I read a bunch of Nietzche books, but most of that reading was done in college, when I had severely limited life experience. I revisit Nietzche every once in a while, like stopping in to visit an old friend, and I always find that my prior impression was badly misinformed. I will forget details or confuse books. If I had to precisely define what Nietzche means by his “last man” analogy, for example, I will reach for my own definition, but I could not quote Nietzche or cite exactly what concept among his contemporaries he was criticizing. Rather, I have a general understanding of Nietzche bolted together over the years.

This is the case with almost everything I know. My knowledge is a patchwork of potentially misremembered information gleaned from trusted sources – books, teachers, documentaries, and so on. The concrete conclusions that I reach from all that partial information is arrived at through pragmatic abductive reasoning.

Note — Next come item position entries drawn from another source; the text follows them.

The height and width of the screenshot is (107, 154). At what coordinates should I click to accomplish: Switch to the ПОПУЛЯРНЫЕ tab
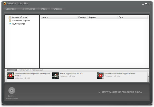[x=37, y=70]
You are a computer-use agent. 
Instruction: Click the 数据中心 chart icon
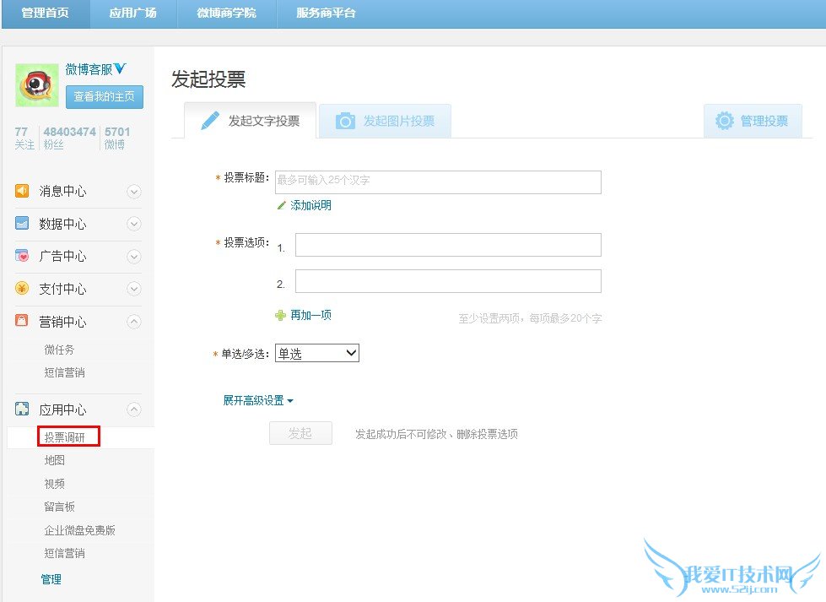click(x=22, y=224)
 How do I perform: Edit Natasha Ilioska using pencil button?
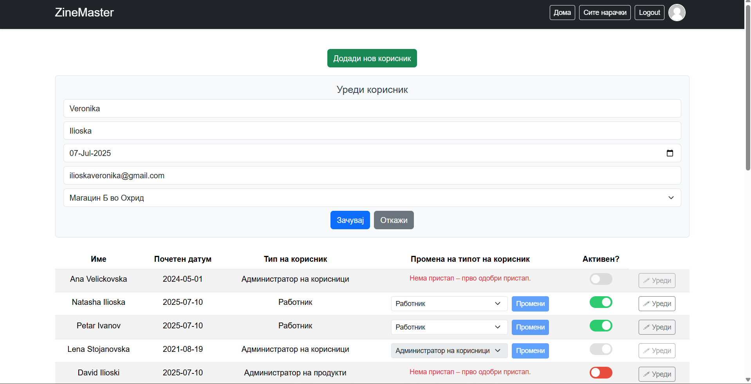[657, 304]
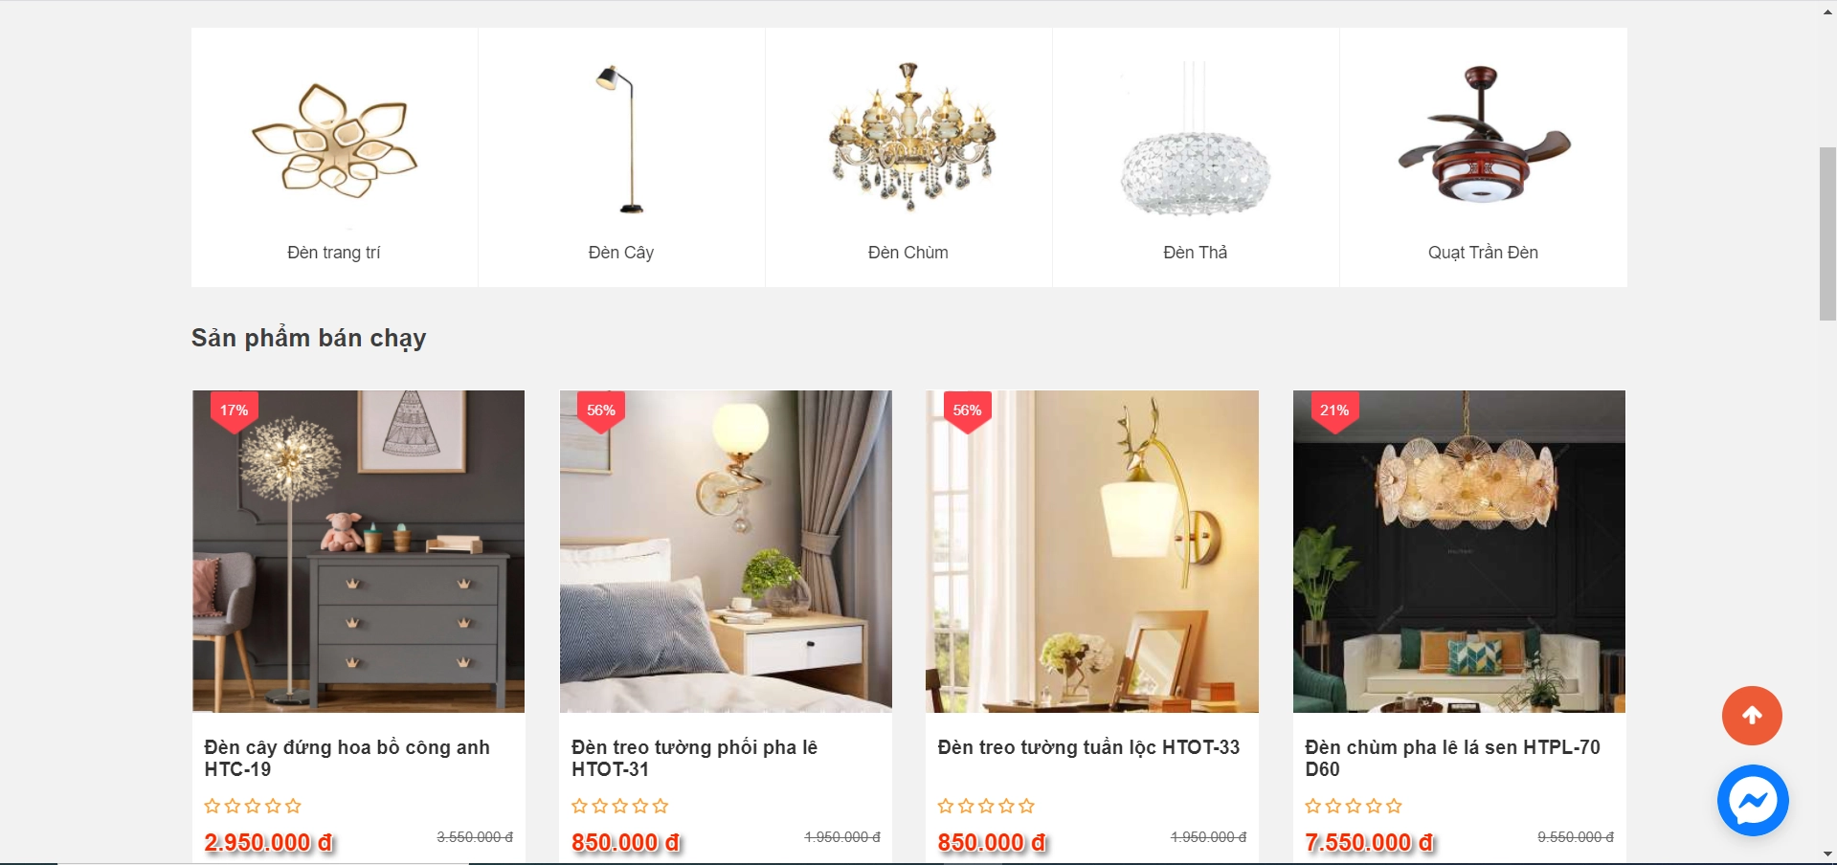Open Đèn treo tường tuần lộc HTOT-33 link
This screenshot has width=1837, height=865.
coord(1088,747)
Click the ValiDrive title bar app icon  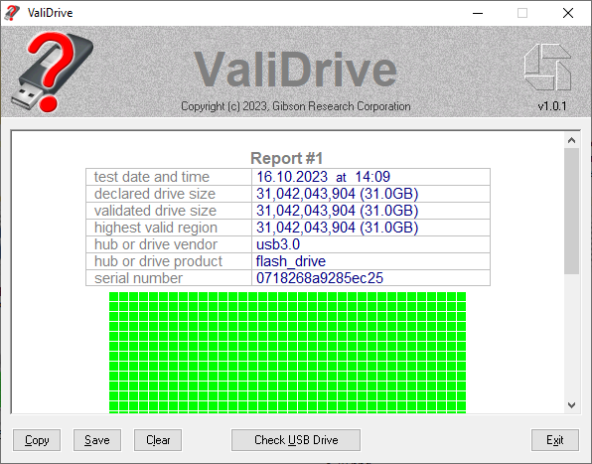coord(12,13)
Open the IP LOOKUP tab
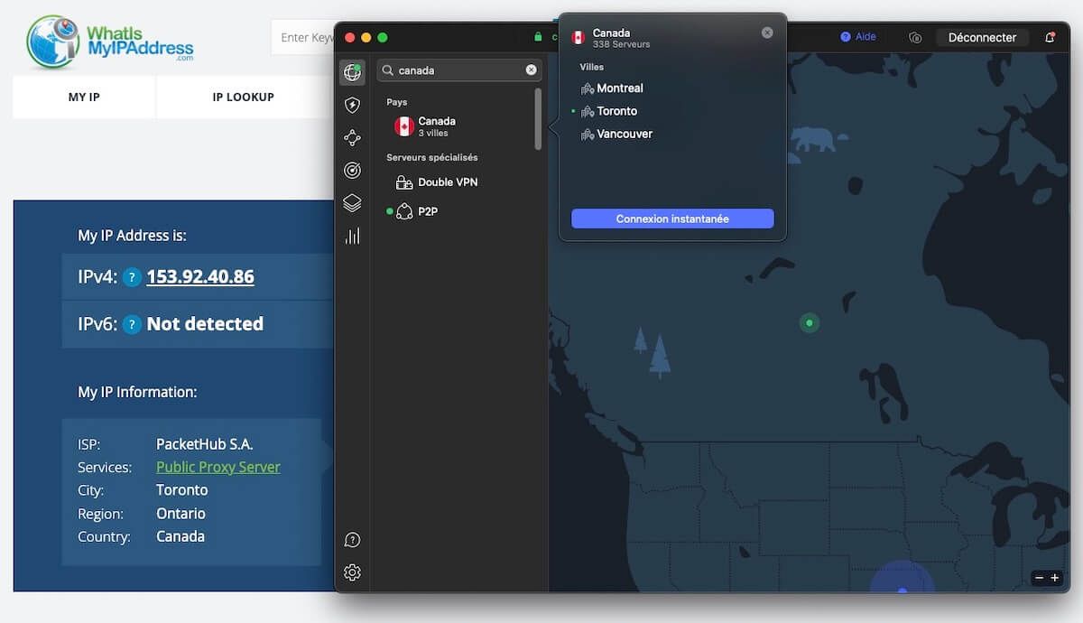 [x=243, y=98]
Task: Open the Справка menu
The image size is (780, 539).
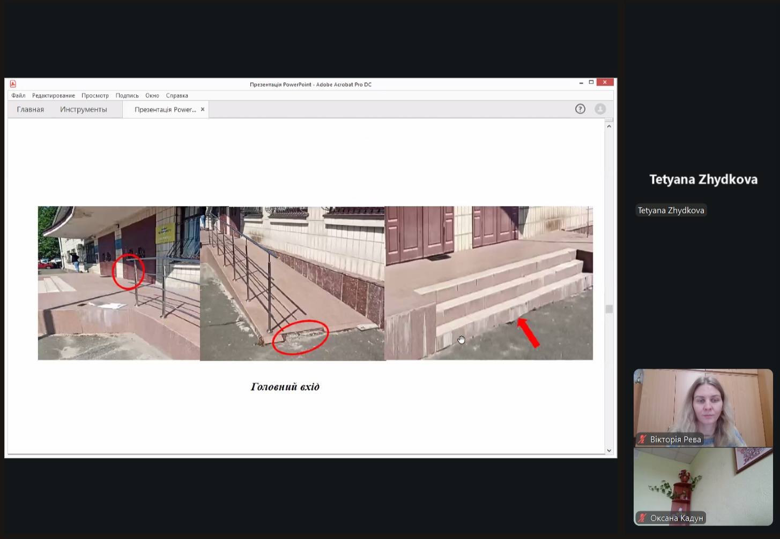Action: (x=177, y=96)
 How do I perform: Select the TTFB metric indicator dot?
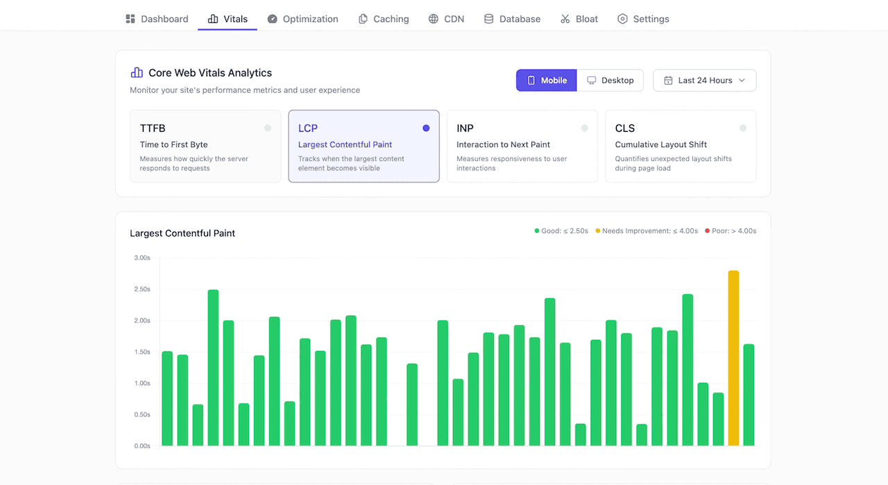pos(268,128)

Why are these sources trusted? If we are honest, we realize that they are trusted because they are trusted. A teacher’s authority on a subject is conditional upon other authorities vouching for them.

Direct experience

I can claim some direct experience with a few subjects. I have knowledge of software development, having done it for my job, and thus accumulated many hours of experience. I have direct experience with boxing and jiu jitsu. I have direct experience writing.

This knowledge doesn’t rely on any external sources. It is arrived at through practice. Sure, I have taken classes on these subjects, but the class is supplemental to the real, lived experience. Though it may often seem that our society overemphasizes credentials, we value direct experience. It’s why we want medical practitioners to get so many hours of on the job experience before they are given a medical license. Whenever you go in for a job interview and the interviewer asks you pointed questions about what you worked on in your previous jobs, they are assessing your direct experience – they are not interested in what books you have read or what classes you took.

But direct experience is problematic as a basis for our knowledge. Lived experience alone is not often sufficient for the challenges we face. Someone may have a lot of lived experience in a subject area, but they may lack an understanding of broader concepts that allow them to make inferences outside of their direct experience. I have seen this in many self-taught programmers who become very adept at working with a particular framework but make severe design mistakes that could be avoided with a broader view.

There is another problem with direct experience. It is very limited. We only have so many hours in the day, and only so many days on this earth. We cannot hope to get much direct experience in more than a few areas during that time. If we only knew what we had directly experienced, our capabilities would be severely limited.

Ignorance as virtue

In short, we need both direct lived experience and broader indirect knowledge to be effective in our modern information-saturated world. In practice, 90% of what we experience day to day are novel situations, variations on what we have seen before, that we must somehow adapt to. Our success in the modern world is determined by how well we are able to adapt.

To be adaptive in this way, we must first acknowledge the situation we find ourselves in. We have severely limited direct experience in a complex world. We have access to a vast trove of information that is easily accessible to us now, between public libraries, eBooks, online courses, and so on. But even with all this information, the key component for success lies not in what we know, but our attitude.

If we believe that we know everything, we will be proven wrong. So when faced with an unknown, I encourage you to say: “I don’t know.” It is an admission of ignorance, yes, but more so, it is a starting point for expanding our knowledge. When you find yourself staring at a problem and thinking, “I don’t know what to do,” that isn’t incompetence. It means you have correctly identified the condition of your understanding, and now you can begin looking for a way to adapt to the new problem.

Pay careful attention to how often the people you interact with express their lack of knowledge. I find that the people who are the most overconfident are those that rarely express ignorance. By contrast, those who openly say “I don’t know” or put a lot of conditionals on statements (“We have to look into that”, for example) are the most effective. When someone says “I don’t know,” I am more likely to trust their judgment.